Bir ay kadar sonra, bu âlim şehre döndüğünde, bir çok öğrencisi, bu üzüntüden dolayı, huzurunda suskun dururlar. Bilgin sorar: “hayırdır neden böyle susuyorsunuz?” öğrenciler de “efendim, sizin çocuklarınızın vefatı sebebiyle çok üzüldük” derler. İşte o zaman bu âlim şu ibretlik cevabı verir: “Siz bunu unutun. Benim ömrümde bir defa ciğerim yandı. O da rahmetli hocamı kaybettiğim zaman idi” der.
Gerçekten insanın öğretmenini kaybetmesi pek ağır bir şey oluyormuş. Şimdi anladım.
Rahmetli öğretmenimiz, bize hep dürüstlüğü anlatır, tavsiye ederdi. Kuleli’deki öğrencilerin ilerde, milletimizin gözbebeği ordumuza subay olacaklarını hep hatırlatırdı. Türk milletini çok severdi. Türk gençliğini sapık ve yıkıcı akımlardan korumak için ömrü boyunca çırpındı.
Devlete hile yapılmayacağını, devletin namus, mal, mülk ve dinimizin garantisi olduğunu söylerdi.
İyi bir Türk ve Müslüman evladı, devletinin kanunlarına harfiyen uymalı derdi.
Biz, onun samimi yaklaşımlarından bazen şımarır, ciddiyetsiz sorular da sorardık. Hiç kızmazdı. Lugatinde öfkelenmek yoktu. Öyle olgun cevaplar verirdi ki, soruyu soranı, diğer öğrenciler bakışlarımızla cezalandırırdık.

Hiçbir zaman tarikatçiliği tavsiye etmedi. Yalancı şeyhlerin tuzağından uzak durmayı öğütlerdi.

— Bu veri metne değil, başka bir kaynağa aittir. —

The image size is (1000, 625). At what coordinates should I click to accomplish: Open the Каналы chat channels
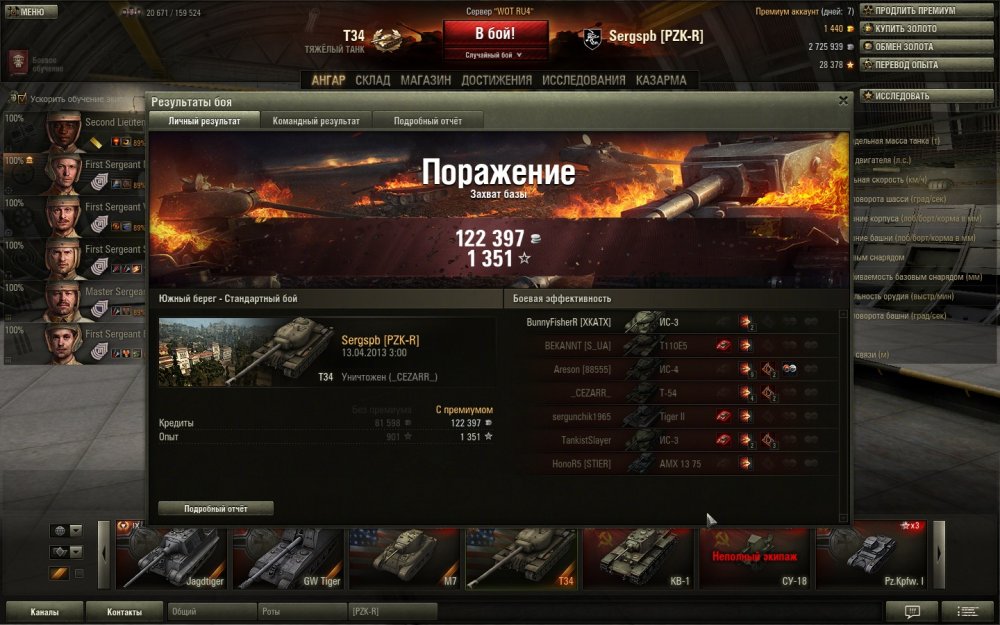pyautogui.click(x=44, y=611)
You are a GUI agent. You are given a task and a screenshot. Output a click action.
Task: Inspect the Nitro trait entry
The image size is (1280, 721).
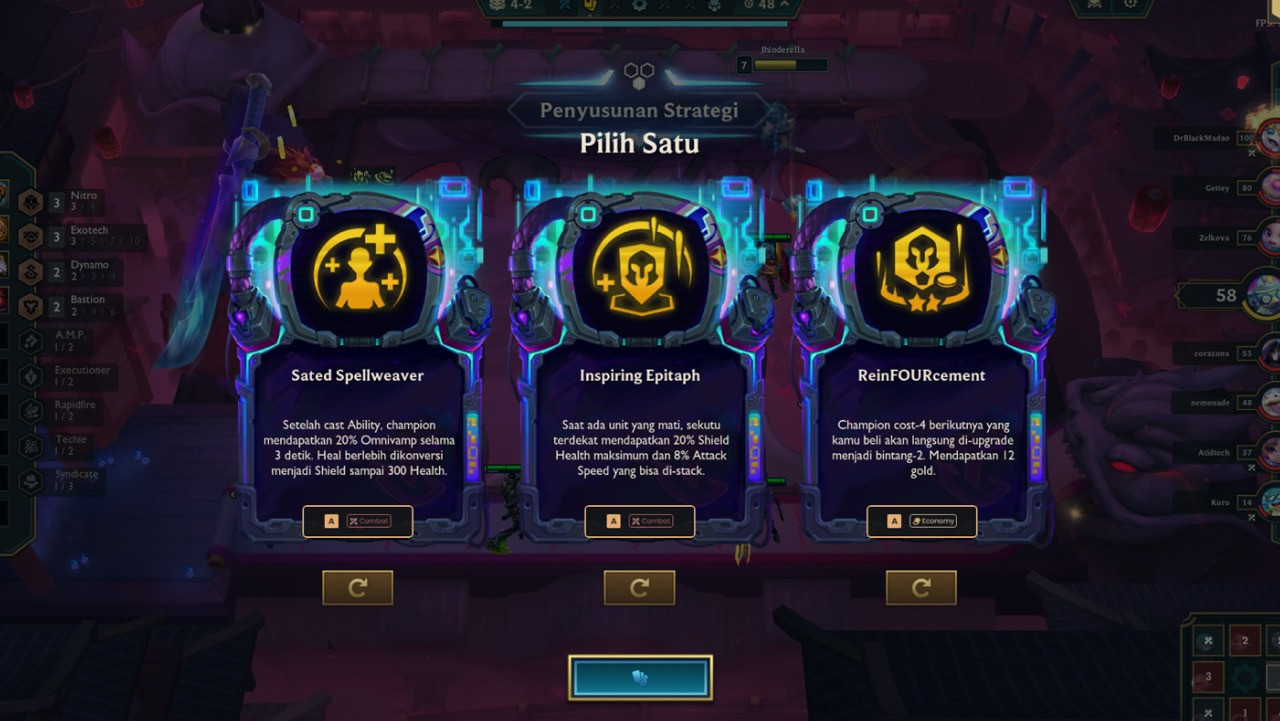click(x=70, y=201)
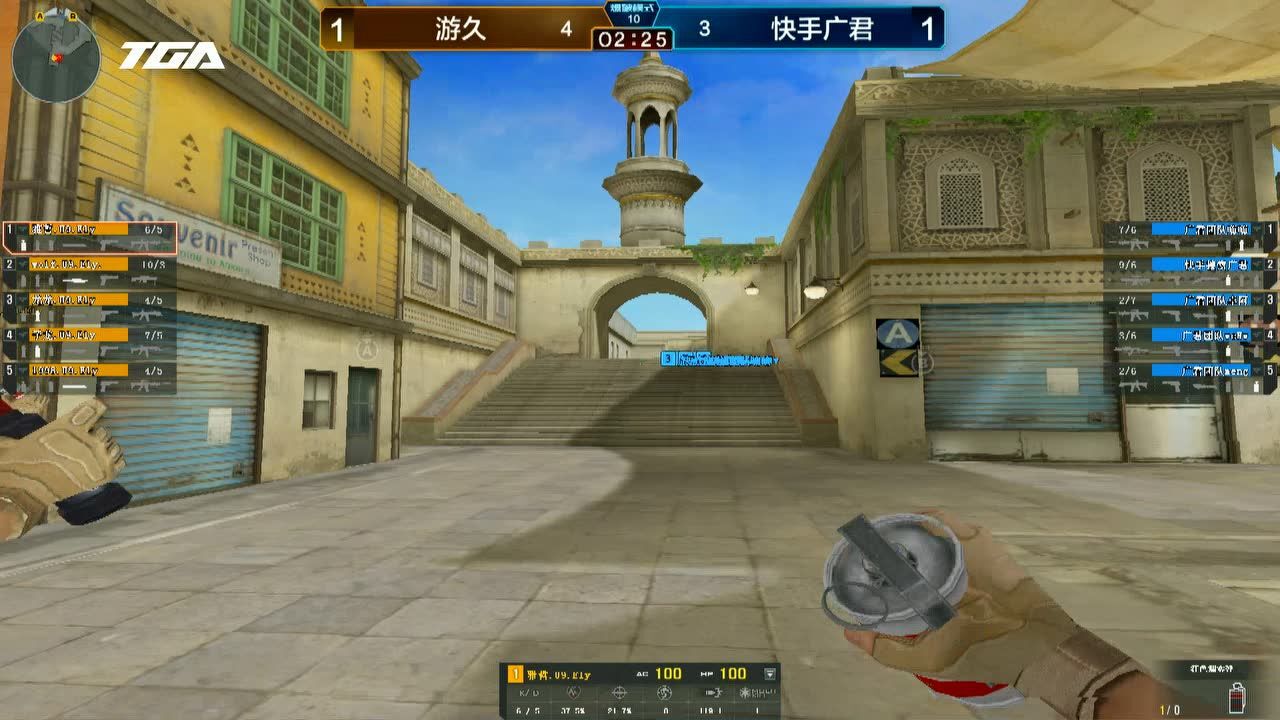
Task: Select the 游久 team name on the scoreboard
Action: 460,28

Din simsarlarından nefret ederdi. Yazdığı yüze yakın kitabından beş kuruş ücret almadı.
Ondan aldığımız güzel ahlak örnekleriyle, gittiğimiz kıtalarda bize emanet edilen vatan evlatlarına; kardeş gibi, baba gibi yaklaşmayı becerdik.

Kuleli askeri lisesinde Hüseyin Hilmi öğretmenimizin sözünü dinleyen arkadaşlarımız başarılı oldu. Dinlemeyenler ise, bir çoğu okulu bitiremeyip alaya çıktılar.
Bize, “sakın iyi kötü diye insanları ayırmayın. Her insanın bir güzel yanı vardır. Ondaki bu güzelliği görmeye çalışın” derdi.

Bu gün, şu son cümleyi uygulayabilsek, arzu ettiğimiz milli barış ve kardeşlik hemen teessüs edecektir. Türk dünyasının başı sağ olsun. Allah gani gani rahmet eylesin.